At least seven candidates will run in the presidential elections in North Macedonia on April 24. The deadline for the intended nominees to receive the necessary signatures from citizens expires on March 8.
It took just hours on Sunday for the current President Stevo Pendarovski, backed by the Social Democratic Union of Macedonia (SDSM), and MP Gordana Siljanovska, a constitutional law professor supported by the VMRO-DPMNE, to collect the required minimum of 10,000 signatures each. Pendarovski and Siljanovska also have the signatures of at least 30 MPs from their respective parties, which is another option for nominating a presidential candidate.
The two are considered the front-runners in the campaign. They are expected to contest a likely runoff on May 8, just as in the previous presidential race in 2019, won by Pendarovski.
The verbal attacks between the two parties intensified after they both held congresses over the weekend. VMRO-DPMNE leader Hristijan Mickoski expressed hope that the people of North Macedonia will help Pendarovski leave the country after the elections, as the incumbent president has said in a statement that everyone is leaving the country and he himself would live abroad if he was not president. For his part, Pendarovski promised to become a VMRO-DPMNE member if the opposition party comes to power and manages to persuade Bulgaria to amend its Constitution by inscribing the Macedonians as a national minority.
Political parties of ethnic Albanians in North Macedonia propose two doctors for president of the country.
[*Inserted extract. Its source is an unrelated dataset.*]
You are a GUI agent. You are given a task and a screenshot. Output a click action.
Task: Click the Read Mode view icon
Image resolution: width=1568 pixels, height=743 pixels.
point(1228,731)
The opposition Albanian parties have named neurologist Arben Taravari, and the largest Albanian party, the Democratic Union for Integration (DSI), proposes the present Foreign Minister Bujar Osmani, who is an abdominal surgeon.
Taravari’s nomination changed the DSI’s plans for a consensus-based candidate with the SDSM, as in the 2019 elections, and the choice fell on Osmani. The Foreign Minister was the first candidate for president to collect the required minimum of 10,000 signatures by the end of the fourth day of the procedure. Taravari did that a day later.
Both blocs of Albanian parties in North Macedonia want the country’s president to be elected by the Assembly (parliament), not by direct vote, which requires amending the Constitution. They also share the view that Bulgarians in North Macedonia should be named in the Constitution as a condition for Skopje to start accession negotiations with the EU.
Three more candidates have gathered the necessary signatures as well: Maksim Dimitrievski, Mayor of Kumanovo; Stevco Jakimovski, Mayor of Karpos Municipality in Skopje and ex-minister of economy and labour; and Biljana Vankovska, a professor of political sciences who will be making her second attempt at the presidency.